A well control package 15 is landed above the wellhead 13. The well control package (WCP) 15 has a WCP main bore 17 and a WCP annulus bore 19. In the main bore 17 there are two main bore valves 21. In the annulus bore 19 there are two annulus bore valves 23. Advantageously, neither the main bore valves 21, nor the annulus bore valves 23, have cutting capabilities. Compared to other known well control packages, these valves and the WCP itself may thus be lighter than WCP's that have cutting valves.

An emergency disconnection package (EDP) 25 is landed on top of and secured to the WCP 15. The EDP 25 has an EDP main bore 27 that aligns with the WCP main bore 17. Within the EDP main bore 27 there is arranged a main bore retainer valve 29. Also within the EDP 25 is an EDP annulus bore 31 which aligns with the WCP annulus bore 19.

Between the EDP 25 and the sea surface 33 extends a riser string 35. The riser string 35 is suspended to a surface installation. In this embodiment, the surface installation is a floating installation (The surface installation is not shown in FIG. 1, but is indicated in FIG. 2). At the upper portion of the riser string 35, a surface flow tree 37 is arranged.

Also extending between the EDP 25 and the surface installation is an annulus hose 39. Although not shown in FIG. 1, the annulus hose 39 may preferably be clamped onto the riser string 35 (cf. FIG. 10).

Hanging down from the WCP 15 is a tubing 41. The tubing 41 extends down to the methane hydrate formation 7.

The tubing 41 is connected to the WCP annulus bore 19. As a result, the annulus 47, between the tubing 41 and the casing 11, is in fluid communication with the WCP main bore 17 and hence the riser string 35 (through the EDP main bore 27). This is in contrast to workover operations known from the field of common oil and gas wells, where the tubing connects to the main bore and the annulus communicates with the annulus bore.

Some distance above the lower end of the tubing 41, an electrical submersible pump (ESP) 45 is arranged in the string of tubing 41. Instead of an electrical pump, one could also use another type of pump, for instance a hydraulically operated pump.

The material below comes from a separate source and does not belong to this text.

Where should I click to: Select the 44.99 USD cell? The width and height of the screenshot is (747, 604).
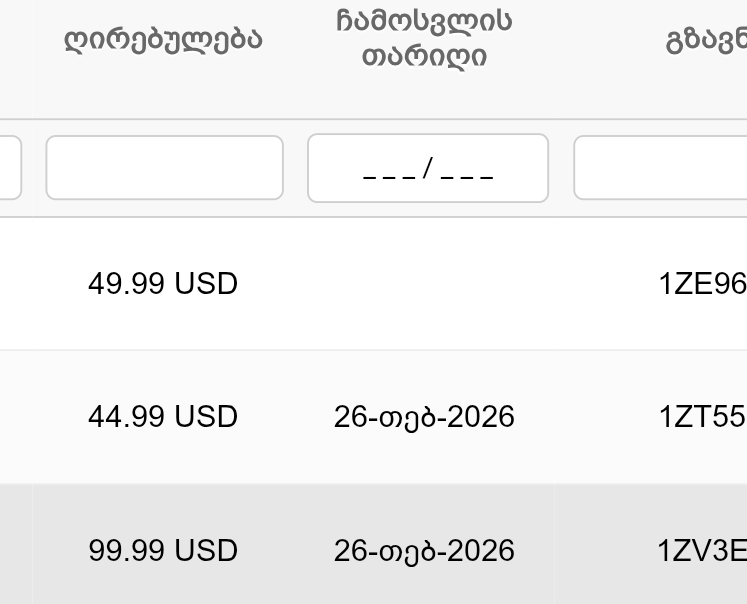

The ESP 45 is used to pump fluid upwards through the tubing 41. This lowers the pressure in the formation, making the methane hydrate dissolve into water and methane. In addition to the pumping function, the ESP 45 also exhibits a separation means. With the separation means, the ESP 45 separates water and methane. Thus, the ESP 45 is able to pump the water up through the tubing 41. Separated methane will rise up through the annulus 47. Consequently, methane is transported towards the surface flow tree 37 through the annulus 47, the WCP main bore 17, the EDP main bore 27 and the riser string 35. The water is transported towards the surface installation through the tubing 41, the WCP annulus bore 19, the EDP annulus bore 31, and the annulus hose 39. The ESP 45 may typically constitute some tens of meters of the tubing string 41.

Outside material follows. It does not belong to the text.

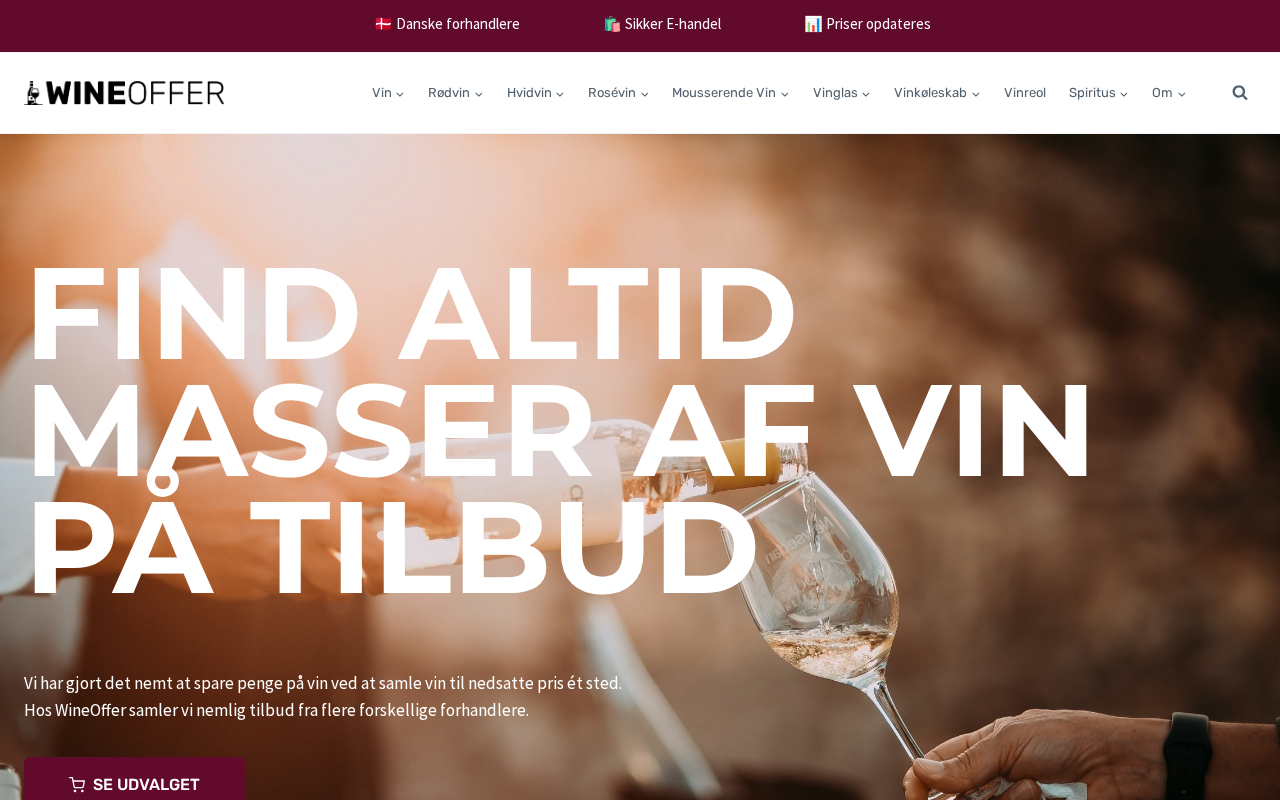The width and height of the screenshot is (1280, 800).
Task: Click the WineOffer logo
Action: coord(124,93)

At the position of the methane hydrate formation 7, a perforated pipe 8 is arranged in the well 5. The perforated pipe 8 maintains the integrity of the well 5, while letting water and methane pass through it, to enter the wellbore from the formation 7.

FIG. 2 and FIG. 4 to FIG. 9 are schematic views of a method of providing an offshore methane hydrate production assembly 1 that extends between the methane hydrate formation 7 and a surface installation. Reference is first made to FIG. 2, which schematically depicts a surface installation 49, here in the form of a floating installation, such as a ship with a moon pool. In shallow waters, an installation standing on the seabed may be used instead.

The surface installation 49 has an upper deck 51 and a lower deck 53. In this embodiment, the upper deck is a drill floor 51 and the lower deck is a moon pool deck 53. Other applicable surface installations may have other types of upper and lower decks.

In the situation shown in FIG. 2, the tubing 41 has been made up at the drill floor 51, comprising the ESP 45 some distance above the lower end of the tubing 41.

In this situation, the tubing 41 hangs from the drill floor 51, through the moon pool deck 53 and for example about 300 meters down into the sea. The tubing 41 is supported at the drill floor 51 by means of a pipe hang-off arrangement 43. On the lower deck, or the moon pool deck 53, the EDP 25 is installed on top of the WCP 15, resting on a well control package skid (WCP skid) 55. The WCP skid 55 is supported on a first cart 57. The first cart 57 may typically be a BOP cart (blowout preventer cart).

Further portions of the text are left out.